When we talk about population growth models, we are essentially discussing mathematical representations that describe how populations change over time. A popular model used in such contexts is the *autonomous differential equation*, which expresses the rate of change of a population as a function of the current population size itself.

Let's consider the equation given in the exercise: \[ \frac{dP}{dt} = 3P(1-P)\left(P-\frac{1}{2}\right) \]In this model, the rate of change of the population \( P \) over time \( t \) depends on the current population size \( P \). This means that how fast or slow the population grows hinges directly on how many individuals are present at any given time.

This particular model accounts for factors like:

• Decrease in growth as population approaches capacity (represented by terms like \((1-P)\)).
• Critical threshold values where the population might stabilize or behave differently. In this equation, these thresholds appear at \( P = 0 \), \( P = \frac{1}{2} \), and \( P = 1 \).

Phase line analysis is a graphical tool that helps us visualize the behavior of solutions to autonomous differential equations, like the one in the population model. It provides insight into how different initial populations influence the system's evolution over time.

To carry out a phase line analysis:

• Identify equilibrium points by setting the derivative \( \frac{dP}{dt} \) to zero and solve for \( P \). In our scenario, these points are \( P = 0 \), \( P = \frac{1}{2} \), and \( P = 1 \).
• Analyze the sign of \( \frac{dP}{dt} \) in intervals around those equilibrium points to understand how the population behaves. For instance, if the derivative is positive in a region, it means population \( P \) will increase in that region; if negative, \( P \) will decrease.

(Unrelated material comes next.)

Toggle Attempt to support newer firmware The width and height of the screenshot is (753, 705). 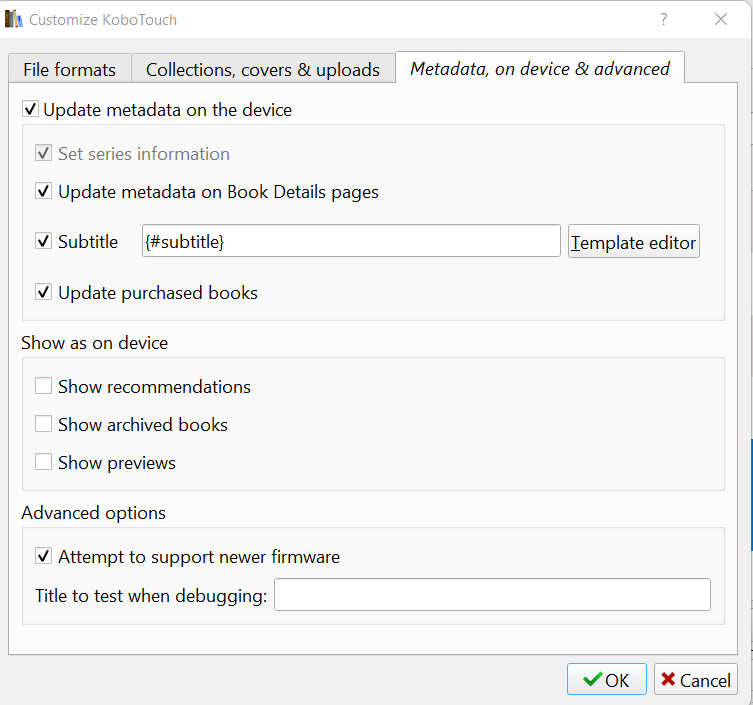[43, 556]
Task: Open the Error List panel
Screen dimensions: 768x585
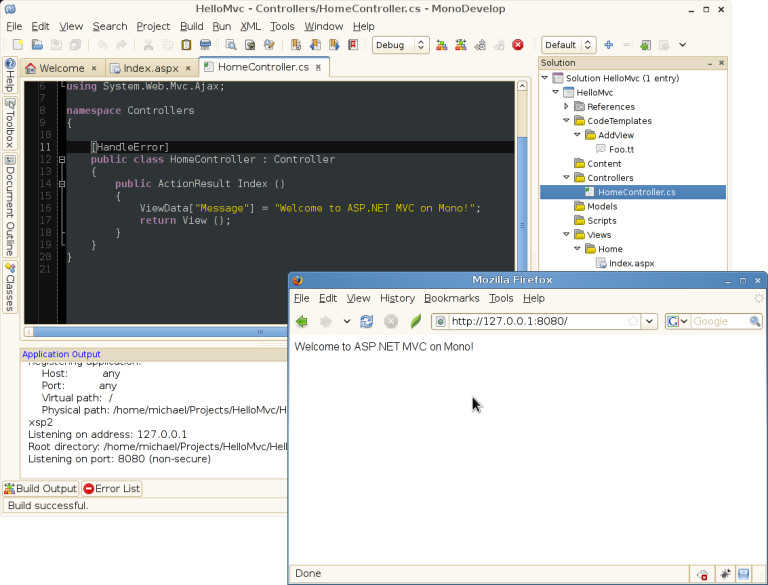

With this analysis, you can determine whether equilibria act as attractors (stabilizing points) or repellers (unstable points). By marking these behaviors on a phase line, you get a clear picture of how populations shift and change direction over time.

Stability refers to whether a population will remain at or return to equilibrium points if slightly disturbed. Understanding the stability of equilibria helps predict long-term population trends.

In our exercise, we characterized equilibrium points as:

• **Unstable** at \( P = 0 \): If the initial population is slightly greater than zero, \( P(t) \) will increase and move away from this point.
• **Stable** at \( P = \frac{1}{2} \): Populations near this value tend to return, making it an attractive balance point.
• **Unstable** at \( P = 1 \): If disturbed, populations will move away, either increasing indefinitely or decreasing towards \( P = \frac{1}{2} \).

Recognizing the stability helps in predicting which population sizes are likely to be maintained naturally over time, and which sizes are prone to changing unless managed or controlled with external influences.

Solution curves portray how population sizes change over time based on initial conditions. After performing phase line analysis, sketching solution curves helps in visualizing these dynamics in a more intuitive way.

For the specific problem given:

• If \( P(0) < \frac{1}{2} \), the solution curve indicates that \( P(t) \) will increase and approach the stable equilibrium at \( P = \frac{1}{2} \).
• For \( P(0) = \frac{1}{2} \), the population remains stable over time.
• If \( \frac{1}{2} < P(0) < 1 \), the population will decrease toward \( P = \frac{1}{2} \).
• For \( P(0) > 1 \), the population increases indefinitely.

These sketches of curves highlight transient behavior and equilibrium convergence of population sizes, enabling deeper insights into how long-term results align with initial population values.